It is dark here. The flame of the candle stands still in the air. Nothing moves in this tunnel save our hand on the paper. We are alone here under the earth. It is a fearful word, alone. The laws say that none among men may be alone, ever and at any time, for this is the great transgression and the root of all evil. But we have broken many laws. And now there is nothing here save our one body, and it is strange to see only two legs stretched on the ground, and on the wall before us the shadow of our one head.

Now look at the opening page of A Time of Changes. The resemblance is startling — Rand’s narrator alone in a tunnel, mine in a desert shack, each beginning his tale by speaking of transgressions against a rigid society.
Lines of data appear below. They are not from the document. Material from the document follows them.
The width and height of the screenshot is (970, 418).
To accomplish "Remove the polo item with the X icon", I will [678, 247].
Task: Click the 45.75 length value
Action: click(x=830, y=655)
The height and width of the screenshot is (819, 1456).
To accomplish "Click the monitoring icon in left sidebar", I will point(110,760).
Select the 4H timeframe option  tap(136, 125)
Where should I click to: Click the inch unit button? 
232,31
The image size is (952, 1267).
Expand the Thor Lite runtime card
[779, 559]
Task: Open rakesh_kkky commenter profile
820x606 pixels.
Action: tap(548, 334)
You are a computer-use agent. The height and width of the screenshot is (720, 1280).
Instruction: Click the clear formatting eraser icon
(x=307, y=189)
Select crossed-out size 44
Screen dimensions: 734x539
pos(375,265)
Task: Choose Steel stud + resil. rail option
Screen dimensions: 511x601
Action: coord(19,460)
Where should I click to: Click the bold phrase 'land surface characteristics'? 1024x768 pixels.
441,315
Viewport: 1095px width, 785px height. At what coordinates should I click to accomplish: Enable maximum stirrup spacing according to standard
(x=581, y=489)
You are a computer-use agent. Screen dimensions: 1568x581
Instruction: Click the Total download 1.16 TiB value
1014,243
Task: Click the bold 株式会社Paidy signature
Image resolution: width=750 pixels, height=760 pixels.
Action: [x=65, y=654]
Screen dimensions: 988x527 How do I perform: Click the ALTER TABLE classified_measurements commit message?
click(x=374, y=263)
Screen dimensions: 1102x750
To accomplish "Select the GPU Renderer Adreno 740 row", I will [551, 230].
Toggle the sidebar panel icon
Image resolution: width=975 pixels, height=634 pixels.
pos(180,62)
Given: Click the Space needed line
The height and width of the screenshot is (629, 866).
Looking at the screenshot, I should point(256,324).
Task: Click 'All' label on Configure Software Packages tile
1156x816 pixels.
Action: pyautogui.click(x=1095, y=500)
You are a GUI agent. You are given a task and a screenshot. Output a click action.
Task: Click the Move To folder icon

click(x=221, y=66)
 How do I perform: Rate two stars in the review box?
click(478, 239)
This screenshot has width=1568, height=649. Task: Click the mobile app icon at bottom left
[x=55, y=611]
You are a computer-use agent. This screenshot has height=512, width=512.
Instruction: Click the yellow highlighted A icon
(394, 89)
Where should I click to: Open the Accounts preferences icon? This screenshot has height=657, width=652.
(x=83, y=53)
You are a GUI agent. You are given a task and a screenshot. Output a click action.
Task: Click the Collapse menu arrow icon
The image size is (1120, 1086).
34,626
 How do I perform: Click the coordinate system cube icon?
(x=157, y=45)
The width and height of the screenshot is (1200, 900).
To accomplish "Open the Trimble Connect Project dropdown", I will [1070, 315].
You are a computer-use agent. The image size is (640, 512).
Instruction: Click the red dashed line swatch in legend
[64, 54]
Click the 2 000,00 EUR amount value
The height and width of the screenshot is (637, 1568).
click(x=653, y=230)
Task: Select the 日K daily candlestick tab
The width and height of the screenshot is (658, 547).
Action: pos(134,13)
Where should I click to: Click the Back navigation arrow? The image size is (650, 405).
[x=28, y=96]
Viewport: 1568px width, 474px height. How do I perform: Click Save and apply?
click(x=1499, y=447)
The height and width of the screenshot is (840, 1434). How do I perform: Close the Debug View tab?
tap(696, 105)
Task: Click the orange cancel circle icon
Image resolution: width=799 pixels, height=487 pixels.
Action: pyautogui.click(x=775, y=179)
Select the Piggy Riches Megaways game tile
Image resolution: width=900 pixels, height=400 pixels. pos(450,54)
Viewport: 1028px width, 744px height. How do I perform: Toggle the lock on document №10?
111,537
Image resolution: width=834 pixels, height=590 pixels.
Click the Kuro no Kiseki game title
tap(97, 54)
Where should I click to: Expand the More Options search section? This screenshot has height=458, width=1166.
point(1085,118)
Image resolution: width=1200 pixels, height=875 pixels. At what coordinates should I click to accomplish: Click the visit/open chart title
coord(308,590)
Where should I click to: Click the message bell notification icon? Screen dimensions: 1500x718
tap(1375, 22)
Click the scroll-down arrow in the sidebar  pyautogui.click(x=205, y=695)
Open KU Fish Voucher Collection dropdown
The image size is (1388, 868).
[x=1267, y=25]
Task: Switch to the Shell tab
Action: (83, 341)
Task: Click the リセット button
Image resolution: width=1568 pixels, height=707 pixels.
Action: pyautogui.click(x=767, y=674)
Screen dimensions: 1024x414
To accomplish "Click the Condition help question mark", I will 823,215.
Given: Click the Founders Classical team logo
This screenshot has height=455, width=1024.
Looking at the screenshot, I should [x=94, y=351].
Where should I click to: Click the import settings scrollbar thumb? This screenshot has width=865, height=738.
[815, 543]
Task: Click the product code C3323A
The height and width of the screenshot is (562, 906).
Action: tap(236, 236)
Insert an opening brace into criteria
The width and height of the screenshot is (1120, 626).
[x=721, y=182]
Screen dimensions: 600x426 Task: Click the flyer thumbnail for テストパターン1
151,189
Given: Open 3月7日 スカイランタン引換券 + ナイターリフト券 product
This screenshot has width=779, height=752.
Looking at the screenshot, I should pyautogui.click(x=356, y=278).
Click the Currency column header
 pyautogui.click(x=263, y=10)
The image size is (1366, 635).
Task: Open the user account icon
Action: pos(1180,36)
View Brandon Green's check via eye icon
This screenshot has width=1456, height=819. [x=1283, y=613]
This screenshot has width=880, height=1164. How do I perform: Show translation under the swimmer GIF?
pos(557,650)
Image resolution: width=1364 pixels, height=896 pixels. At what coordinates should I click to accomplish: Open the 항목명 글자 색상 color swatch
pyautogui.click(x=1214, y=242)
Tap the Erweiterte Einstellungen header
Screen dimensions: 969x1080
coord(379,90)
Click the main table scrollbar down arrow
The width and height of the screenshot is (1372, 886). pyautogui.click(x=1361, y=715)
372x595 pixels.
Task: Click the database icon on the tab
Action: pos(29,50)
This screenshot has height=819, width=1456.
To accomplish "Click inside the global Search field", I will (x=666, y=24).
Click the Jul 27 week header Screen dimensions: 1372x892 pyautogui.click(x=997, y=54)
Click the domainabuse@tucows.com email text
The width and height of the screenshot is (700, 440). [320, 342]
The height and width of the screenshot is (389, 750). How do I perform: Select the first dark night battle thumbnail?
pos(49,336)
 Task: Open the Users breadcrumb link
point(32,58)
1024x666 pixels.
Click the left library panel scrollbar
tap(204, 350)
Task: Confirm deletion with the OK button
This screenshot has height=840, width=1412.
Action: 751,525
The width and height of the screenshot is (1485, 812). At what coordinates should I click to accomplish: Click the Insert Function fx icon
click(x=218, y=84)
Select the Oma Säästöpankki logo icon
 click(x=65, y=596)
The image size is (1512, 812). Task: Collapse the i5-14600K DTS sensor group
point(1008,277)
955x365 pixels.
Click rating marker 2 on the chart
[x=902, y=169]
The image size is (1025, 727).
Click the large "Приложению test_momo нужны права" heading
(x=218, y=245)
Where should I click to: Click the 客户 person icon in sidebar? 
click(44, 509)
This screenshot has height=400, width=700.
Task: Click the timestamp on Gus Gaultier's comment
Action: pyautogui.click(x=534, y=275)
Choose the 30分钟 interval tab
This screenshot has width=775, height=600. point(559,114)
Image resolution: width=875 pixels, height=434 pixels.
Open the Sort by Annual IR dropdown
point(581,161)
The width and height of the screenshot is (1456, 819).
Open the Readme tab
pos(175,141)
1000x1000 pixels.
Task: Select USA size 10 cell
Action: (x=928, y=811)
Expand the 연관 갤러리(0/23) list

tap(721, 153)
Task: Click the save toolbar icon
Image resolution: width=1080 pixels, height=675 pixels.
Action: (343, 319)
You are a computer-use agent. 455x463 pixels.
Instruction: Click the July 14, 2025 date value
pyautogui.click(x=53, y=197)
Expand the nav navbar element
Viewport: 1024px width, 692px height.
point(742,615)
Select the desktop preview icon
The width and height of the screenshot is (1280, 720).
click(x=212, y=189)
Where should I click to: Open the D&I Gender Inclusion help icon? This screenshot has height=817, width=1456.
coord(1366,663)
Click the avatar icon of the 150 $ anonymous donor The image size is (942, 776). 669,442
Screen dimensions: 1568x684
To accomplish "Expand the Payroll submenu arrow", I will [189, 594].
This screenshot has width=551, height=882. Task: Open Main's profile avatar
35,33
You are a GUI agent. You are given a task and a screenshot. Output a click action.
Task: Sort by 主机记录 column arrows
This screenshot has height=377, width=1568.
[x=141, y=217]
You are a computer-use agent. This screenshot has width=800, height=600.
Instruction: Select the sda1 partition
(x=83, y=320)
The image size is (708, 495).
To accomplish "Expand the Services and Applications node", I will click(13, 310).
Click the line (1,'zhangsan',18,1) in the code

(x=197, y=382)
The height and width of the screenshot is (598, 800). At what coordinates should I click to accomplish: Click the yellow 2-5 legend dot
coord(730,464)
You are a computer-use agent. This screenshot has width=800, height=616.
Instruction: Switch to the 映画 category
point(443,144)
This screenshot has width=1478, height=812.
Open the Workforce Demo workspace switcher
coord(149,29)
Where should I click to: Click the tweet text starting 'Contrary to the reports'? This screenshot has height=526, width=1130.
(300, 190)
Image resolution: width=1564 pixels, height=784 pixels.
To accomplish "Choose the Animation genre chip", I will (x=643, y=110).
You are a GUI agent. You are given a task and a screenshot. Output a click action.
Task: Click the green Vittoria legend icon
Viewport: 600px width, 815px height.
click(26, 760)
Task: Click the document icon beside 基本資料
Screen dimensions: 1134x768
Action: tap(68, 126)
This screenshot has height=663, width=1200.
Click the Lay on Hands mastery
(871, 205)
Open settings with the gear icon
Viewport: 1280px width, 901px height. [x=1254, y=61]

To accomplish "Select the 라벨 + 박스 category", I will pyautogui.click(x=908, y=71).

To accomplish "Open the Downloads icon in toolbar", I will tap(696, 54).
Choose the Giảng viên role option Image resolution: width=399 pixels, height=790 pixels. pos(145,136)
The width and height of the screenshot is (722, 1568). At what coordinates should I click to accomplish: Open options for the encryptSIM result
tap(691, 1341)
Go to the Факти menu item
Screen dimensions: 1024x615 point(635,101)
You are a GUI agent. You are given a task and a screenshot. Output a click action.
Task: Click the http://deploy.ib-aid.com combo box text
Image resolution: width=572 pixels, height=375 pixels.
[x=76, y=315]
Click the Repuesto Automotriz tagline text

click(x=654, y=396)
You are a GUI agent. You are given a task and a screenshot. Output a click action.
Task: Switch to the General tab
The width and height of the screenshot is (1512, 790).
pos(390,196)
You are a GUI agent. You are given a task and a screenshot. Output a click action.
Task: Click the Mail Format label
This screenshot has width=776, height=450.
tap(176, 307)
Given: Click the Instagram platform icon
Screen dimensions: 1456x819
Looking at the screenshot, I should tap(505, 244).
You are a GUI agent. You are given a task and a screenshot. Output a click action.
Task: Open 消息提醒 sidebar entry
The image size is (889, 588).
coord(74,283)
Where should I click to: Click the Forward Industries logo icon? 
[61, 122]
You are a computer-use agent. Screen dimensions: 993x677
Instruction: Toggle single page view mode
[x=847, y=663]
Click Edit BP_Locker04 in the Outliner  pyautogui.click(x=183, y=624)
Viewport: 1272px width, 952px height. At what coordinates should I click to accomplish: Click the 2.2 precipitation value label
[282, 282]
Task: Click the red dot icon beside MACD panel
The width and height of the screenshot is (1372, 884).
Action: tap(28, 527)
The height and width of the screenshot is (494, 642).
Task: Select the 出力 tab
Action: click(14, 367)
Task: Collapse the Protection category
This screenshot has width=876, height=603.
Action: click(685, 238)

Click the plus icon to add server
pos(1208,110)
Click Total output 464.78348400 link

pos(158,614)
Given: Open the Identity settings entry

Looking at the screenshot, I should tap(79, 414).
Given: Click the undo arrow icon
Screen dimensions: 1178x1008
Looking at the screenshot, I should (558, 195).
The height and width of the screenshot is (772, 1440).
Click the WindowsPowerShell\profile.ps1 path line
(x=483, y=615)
I had forgotten even the existence of her book when I began my own, and unless you would argue that whatever we read is permanently recorded in some cerebral niche and is apt to come floating to consciousness at any time subsequent, the similarity can only be considered coincidence, but a strange one. (The rest of my book is scarcely at all like Rand’s — thank goodness.)

I wrote A Time of Changes in the summer of 1970, and it was, I suppose, my response to all that had happened in the last few years of the 1960’s, that time of changes for so many of us. I had been as rigid and controlled as anyone else in the old pre-Beatle, pre-psychedelic, pre-revolutionary world of the Eisenhower years, and I had been rocked by transformations in the crazy decade that followed, transformations that had altered my attitude toward life, my way of dress, my work, and just about everything else. In 1970 I hovered emotionally and spiritually somewhere between New York and California, between the old life and the new, and I oscillated uncertainly, not yet having opted fully for California; and A Time of Changes is the record of that inner upheaval, altered by the metaphors of science fiction but thoroughly recognizable for what lay behind them.